▶ SELECTED EXCERPT
_ _ _

European elections in Italy: a worker candidate from the FIAT Pomigliano car plant

On the list of candidates being presented by the Italian Communist PRC party, there are a few worker candidates one of whom, Domenico Loffredo standing in the Italy South constituency, has been involved in leading the struggles at the FIAT Pomigliano car plant near Naples and is also a Marxist and supporter of FalceMartello. Here we publish a brief interview with Domenico.

The upcoming European Elections are an important moment in the wider struggle against the crisis that European bosses and bankers want to unload onto the backs of the working class. Workers are facing lay-offs, redundancies and casualisation of their jobs; families are struggling to make ends meet and pay the rent and their mortgages. Unemployment is soaring, while bankers and speculators are getting bailouts to cover the mountains of debt that they themselves have been responsible for while accumulating enormous wealth for themselves.

Now the governments and bosses of Europe are preparing a new series of all-out attacks, with wage cuts, increases in working hours, restrictions on the right to strike, less job security, cuts in the welfare state, education and health, privatisation of public services, etc. These policies have been carried out over recent years by both the right wing and the socialist parties in Europe.

_ _ _

▶ EXERCISE REQUIREMENTS
• A. In the article about the FIAT Pomigliano worker candidate, which constituency is Domenico Loffredo standing in?
• B. Write the next few paragraphs of the article about the FIAT Pomigliano worker candidate, picking up after its last sentence.

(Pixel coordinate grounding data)
_ _ _

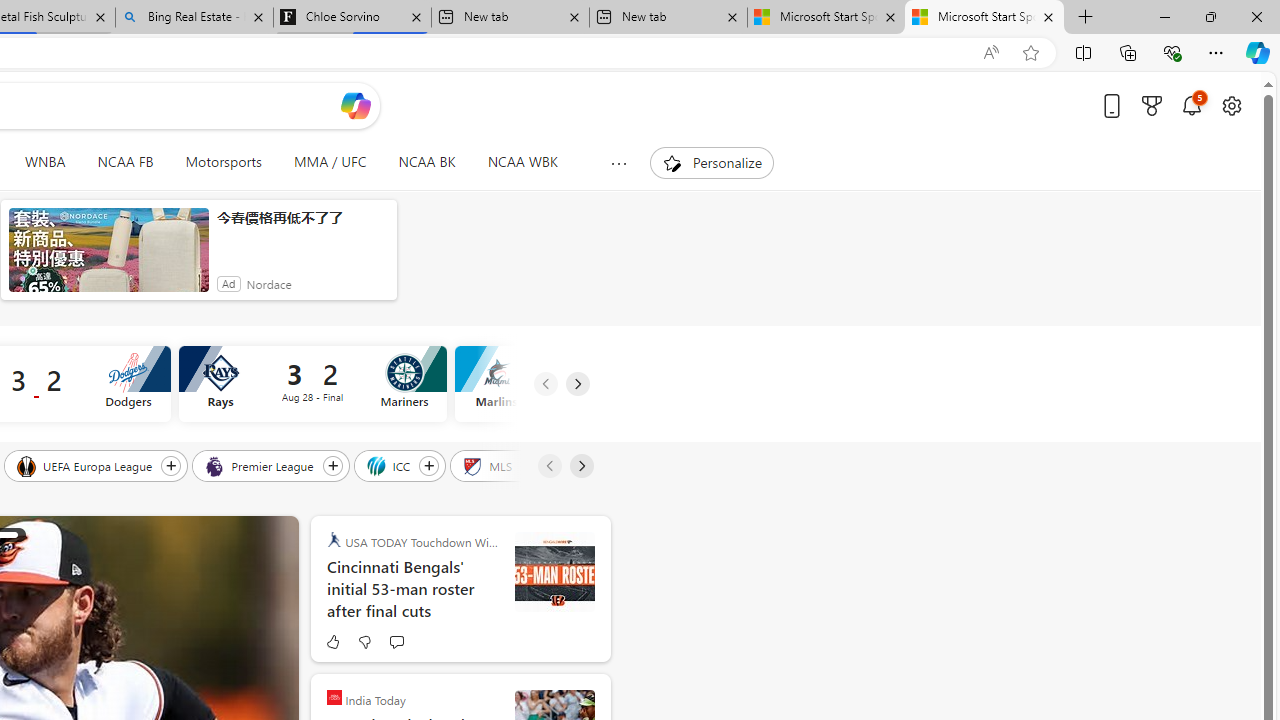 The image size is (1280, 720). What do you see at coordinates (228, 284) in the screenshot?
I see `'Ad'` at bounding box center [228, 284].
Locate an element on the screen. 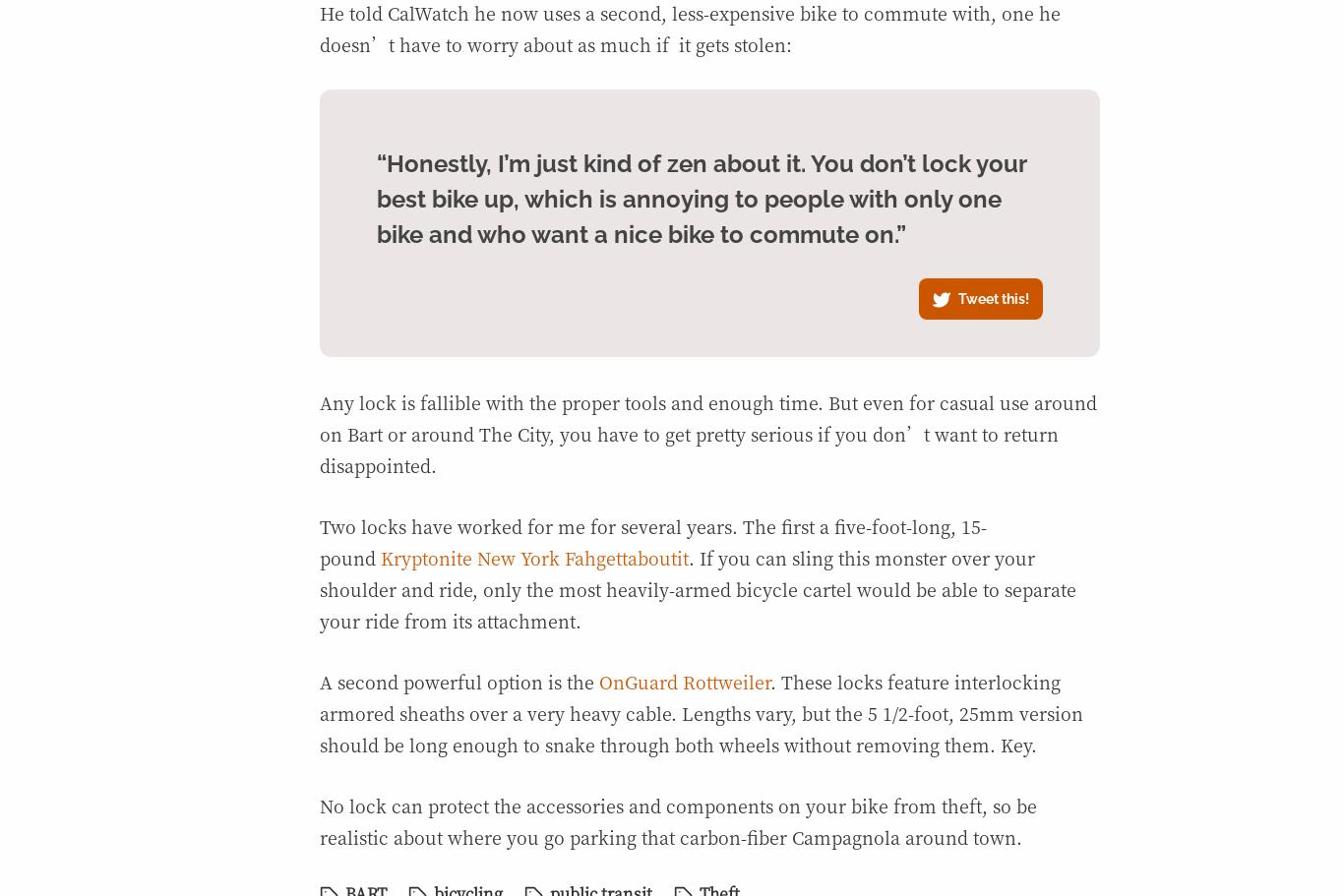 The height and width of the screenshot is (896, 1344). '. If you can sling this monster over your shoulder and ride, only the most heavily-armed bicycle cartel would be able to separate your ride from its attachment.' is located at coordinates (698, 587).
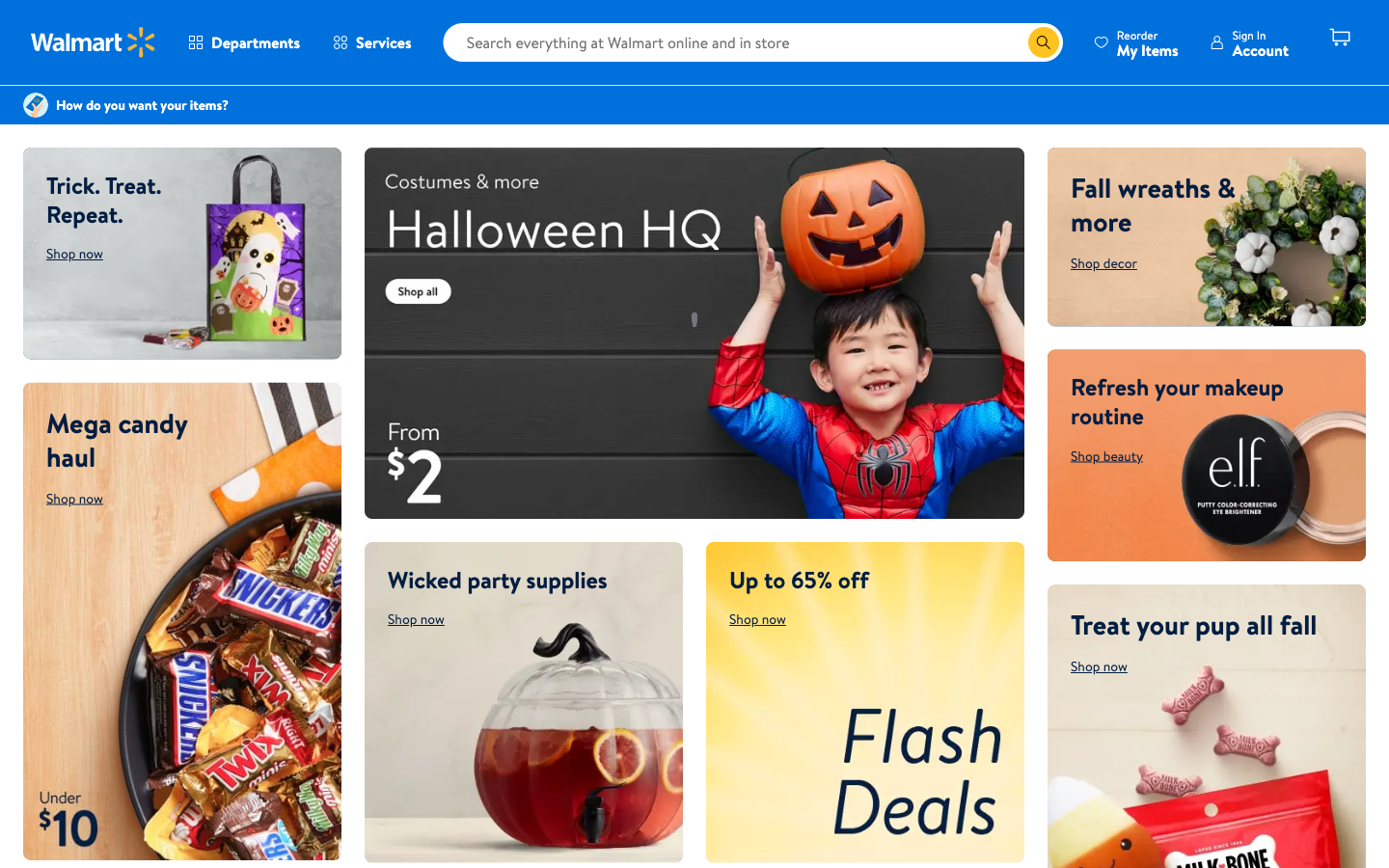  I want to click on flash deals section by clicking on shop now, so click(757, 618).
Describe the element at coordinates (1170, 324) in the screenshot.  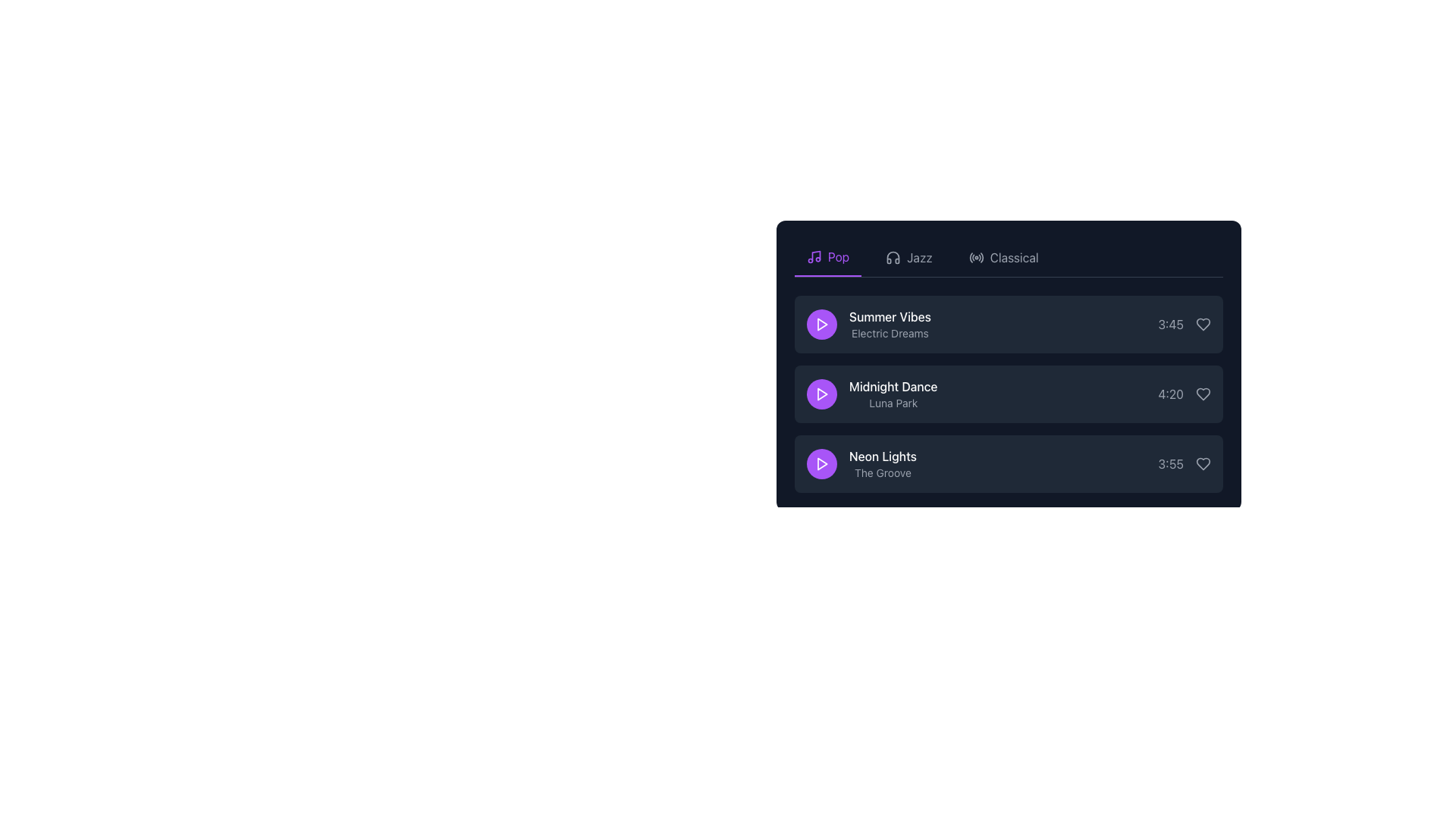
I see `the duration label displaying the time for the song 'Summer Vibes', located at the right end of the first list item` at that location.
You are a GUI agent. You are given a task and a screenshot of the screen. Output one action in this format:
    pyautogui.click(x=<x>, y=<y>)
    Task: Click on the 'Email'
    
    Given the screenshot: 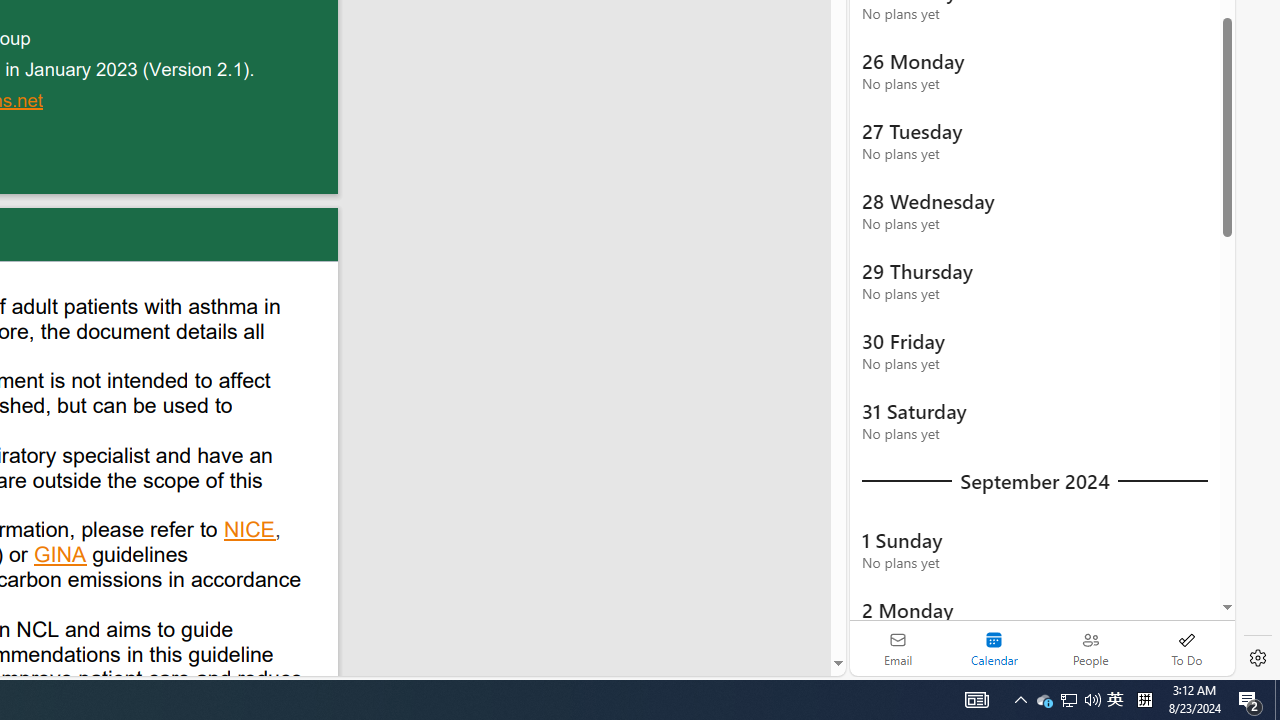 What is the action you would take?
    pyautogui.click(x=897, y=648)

_ _ _

▶ ANSWERS GIVEN
• A. Italy South

• B.
Recent months have seen mobilisations in defence of jobs, particularly in Southern Italy where the situation is very serious, and notably at the Fiat factory at Pomigliano d’Arco (Naples) where the workers have had the backing of the entire community [see also Italy caught between the crisis of reformism and the rising mass movement].

Domenico Loffredo is a young worker and an experienced shop steward of the FIOM (engineering union) at Pomigliano and has been in the front line of this struggle; he suffered police repression on 5 February when the Pomigliano workers peacefully occupied the motorway.

The PRC (Communist Refoundation Party) is the main promoter of a Communist, Anti-Capitalist list in which Domenico Loffredo is standing as a Marxist candidate, defending the ideas of FalceMartello, the Marxists within the PRC.


What do you think of the current debate published in two major national papers about the idea that the working class is “moving further and further to the right”?

The real problem is the loss of a sense of belonging. There hasn’t been a party fully representing workers’ needs. Our party in its intentions has certainly tried to represent the needs of our class over these last years but hasn’t been able to root itself in the workplaces and has gradually disappeared, leaving a political vacuum. This has been filled mainly by what workers hear on TV, which has disorientated them and brought them under the political influence of right-wing elements. But I think that if we carry out a good campaign in the workplaces, with time we’ll be able to win the workers back towards the party.

What answers do you think are necessary to get out of the current crisis without it being the workers who have to pay as usual?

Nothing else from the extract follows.